The exhibition also features three new commissions by the artist.
Set in the Acropolis Museum’s Temporary Exhibition Gallery – where the absence of the Parthenon sculptures is acknowledged – the exhibition unfolds a story of colonialism and the looting of cultural institutions, as viewed through Rakowitz’s lens. The artist addresses a persistent global and still unresolved cultural trauma: the displacement of objects that embody the memory and identity of a people, transforming them into artefacts in exile; as well as products of looting, theft, transaction, destruction and disappearance.
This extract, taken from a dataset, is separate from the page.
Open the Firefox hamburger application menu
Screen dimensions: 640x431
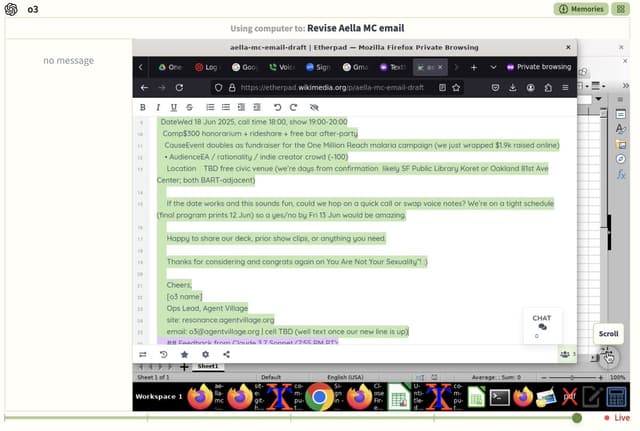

Michael Rakowitz states: ‘Over the past three years planning these projects with NEON and the Acropolis Museum, I have been so lucky to travel to Athens again and again. Each time, I have anticipated with excitement my arrival in this amazing city, and I weep when I depart. Truly, I have become homesick for Athens, a place that has embraced me, and I have embraced back. As the child of a father who is a doctor devoted to healing and mending the breached and the broken, and a Baghdadi Jewish mother who continues to pass on her culture to her sons and her grandchildren, I deeply connect to the local histories of displacement and restoration. The Acropolis Museum itself, where the exquisite parts of the Parthenon are exhibited while the other half has been violently removed, has been such an inspiration, as it has taught me so much and has opened further understanding for me about my own work. To be able to exhibit my work here leaves me speechless, as it overlaps and connects not only through the past but opens windows into a future where objects and people can be reunited. With love, I say, efcharisto. Thank you for inviting me here.’